出典抜粋 ->
☆ ☆ ☆ ☆
松永源吾は元火消しだったが、ある理由から火消しをやめ、浪人生活を送っていた。そこへ東北・新庄藩から火消し腕をかわれてスカウトされる。

はじめは渋っていた源吾だったが、妻・深雪の説得(というか脅しに近い)により火消しの頭を拝命することに。しかし、新庄藩からの予算は二百両。

これでは道具を揃えるどころか、優秀な鳶を雇うこともできない。源吾は新しい人材を発掘するため頭取並の新之助と共に江戸の街を探し歩く。

そこで、怪我で引退直前の力士・寅次郎、軽業師の彦弥、風読みの星十郎を見いだし、火消し組の体裁を整えるものの、衣装にまで金が回らず、人々からは「ぼろ鳶」と称されることに。
☆ ☆ ☆ ☆
課題 -> 上のあらすじのうち、「松永源吾は元火消しだったが、」から「にまで金が回らず、人々からは「ぼろ鳶」と称されることに。」までを、「新庄藩」を「南部藩」に変えて書き直してください。 答えはこのあらすじだけを根拠にする。

データ抜粋 ->
☆ ☆ ☆ ☆
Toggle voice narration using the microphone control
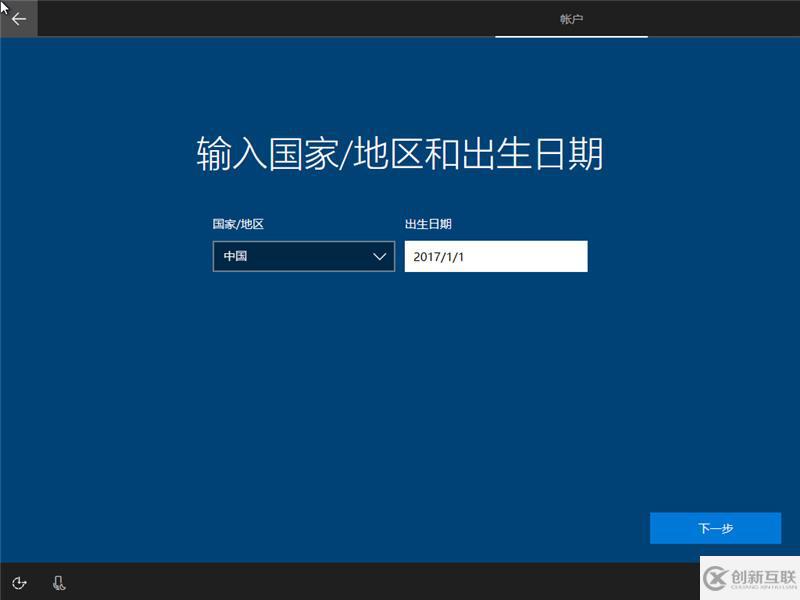Viewport: 800px width, 600px height. click(x=58, y=583)
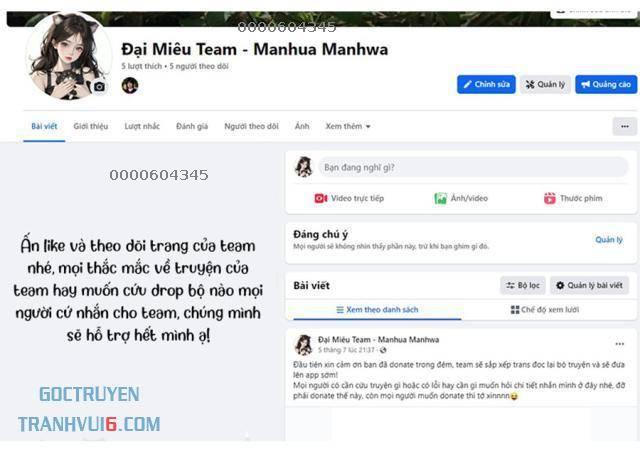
☆ ☆ ☆ ☆
最終結果 ->
松永源吾は元火消しだったが、ある理由から火消しをやめ、浪人生活を送っていた。そこへ東北・南部藩から火消し腕をかわれてスカウトされる。

はじめは渋っていた源吾だったが、妻・深雪の説得(というか脅しに近い)により火消しの頭を拝命することに。しかし、南部藩からの予算は二百両。

これでは道具を揃えるどころか、優秀な鳶を雇うこともできない。源吾は新しい人材を発掘するため頭取並の新之助と共に江戸の街を探し歩く。

そこで、怪我で引退直前の力士・寅次郎、軽業師の彦弥、風読みの星十郎を見いだし、火消し組の体裁を整えるものの、衣装にまで金が回らず、人々からは「ぼろ鳶」と称されることに。